====== RECORDS ======

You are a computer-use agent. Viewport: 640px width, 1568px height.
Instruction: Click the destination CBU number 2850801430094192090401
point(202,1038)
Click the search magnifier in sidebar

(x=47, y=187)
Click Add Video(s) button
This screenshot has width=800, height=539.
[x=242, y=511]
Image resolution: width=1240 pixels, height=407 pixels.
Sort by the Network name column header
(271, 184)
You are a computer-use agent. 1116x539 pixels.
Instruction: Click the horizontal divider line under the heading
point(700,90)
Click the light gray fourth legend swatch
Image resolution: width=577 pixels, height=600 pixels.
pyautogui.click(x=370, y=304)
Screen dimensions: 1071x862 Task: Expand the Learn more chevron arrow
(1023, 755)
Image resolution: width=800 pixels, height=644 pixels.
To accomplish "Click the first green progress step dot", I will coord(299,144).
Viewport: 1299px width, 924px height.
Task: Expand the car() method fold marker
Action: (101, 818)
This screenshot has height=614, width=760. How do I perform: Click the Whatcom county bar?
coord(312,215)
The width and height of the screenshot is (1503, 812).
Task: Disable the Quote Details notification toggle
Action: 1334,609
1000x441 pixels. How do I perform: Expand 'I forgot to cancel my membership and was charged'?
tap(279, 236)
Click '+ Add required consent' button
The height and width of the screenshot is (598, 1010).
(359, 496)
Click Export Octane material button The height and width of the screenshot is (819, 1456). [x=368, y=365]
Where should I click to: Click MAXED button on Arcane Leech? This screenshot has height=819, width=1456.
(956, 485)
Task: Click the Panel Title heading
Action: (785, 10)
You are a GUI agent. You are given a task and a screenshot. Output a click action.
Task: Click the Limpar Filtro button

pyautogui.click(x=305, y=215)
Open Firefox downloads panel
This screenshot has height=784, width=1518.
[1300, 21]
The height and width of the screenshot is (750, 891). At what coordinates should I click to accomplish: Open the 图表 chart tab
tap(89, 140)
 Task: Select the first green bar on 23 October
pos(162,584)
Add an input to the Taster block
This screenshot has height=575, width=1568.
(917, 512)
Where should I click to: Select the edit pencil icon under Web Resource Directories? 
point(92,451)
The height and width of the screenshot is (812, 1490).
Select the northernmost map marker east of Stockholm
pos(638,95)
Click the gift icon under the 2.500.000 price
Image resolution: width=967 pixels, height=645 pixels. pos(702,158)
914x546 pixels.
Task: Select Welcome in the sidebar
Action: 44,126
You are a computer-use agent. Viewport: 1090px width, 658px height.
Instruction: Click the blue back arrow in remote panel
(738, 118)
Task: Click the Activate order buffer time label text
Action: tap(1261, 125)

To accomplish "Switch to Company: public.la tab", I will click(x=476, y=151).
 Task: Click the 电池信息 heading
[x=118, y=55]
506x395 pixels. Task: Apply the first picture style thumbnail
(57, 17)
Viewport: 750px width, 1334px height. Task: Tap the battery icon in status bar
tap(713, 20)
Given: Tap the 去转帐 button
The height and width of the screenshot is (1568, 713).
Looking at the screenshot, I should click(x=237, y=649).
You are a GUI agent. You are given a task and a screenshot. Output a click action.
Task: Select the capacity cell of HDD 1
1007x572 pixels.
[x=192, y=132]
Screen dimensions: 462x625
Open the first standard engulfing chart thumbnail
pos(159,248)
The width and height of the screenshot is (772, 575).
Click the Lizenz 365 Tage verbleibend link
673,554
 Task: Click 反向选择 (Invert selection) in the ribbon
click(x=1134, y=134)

======

PROBLEM TO WORK ON: Reproduce the lines of the listing above verbatim, starting at its first line and continuing through the line containing "[x=242, y=511]", with both of those lines included.

WRITTEN SOLUTION:
You are a computer-use agent. Viewport: 640px width, 1568px height.
Instruction: Click the destination CBU number 2850801430094192090401
point(202,1038)
Click the search magnifier in sidebar

(x=47, y=187)
Click Add Video(s) button
This screenshot has width=800, height=539.
[x=242, y=511]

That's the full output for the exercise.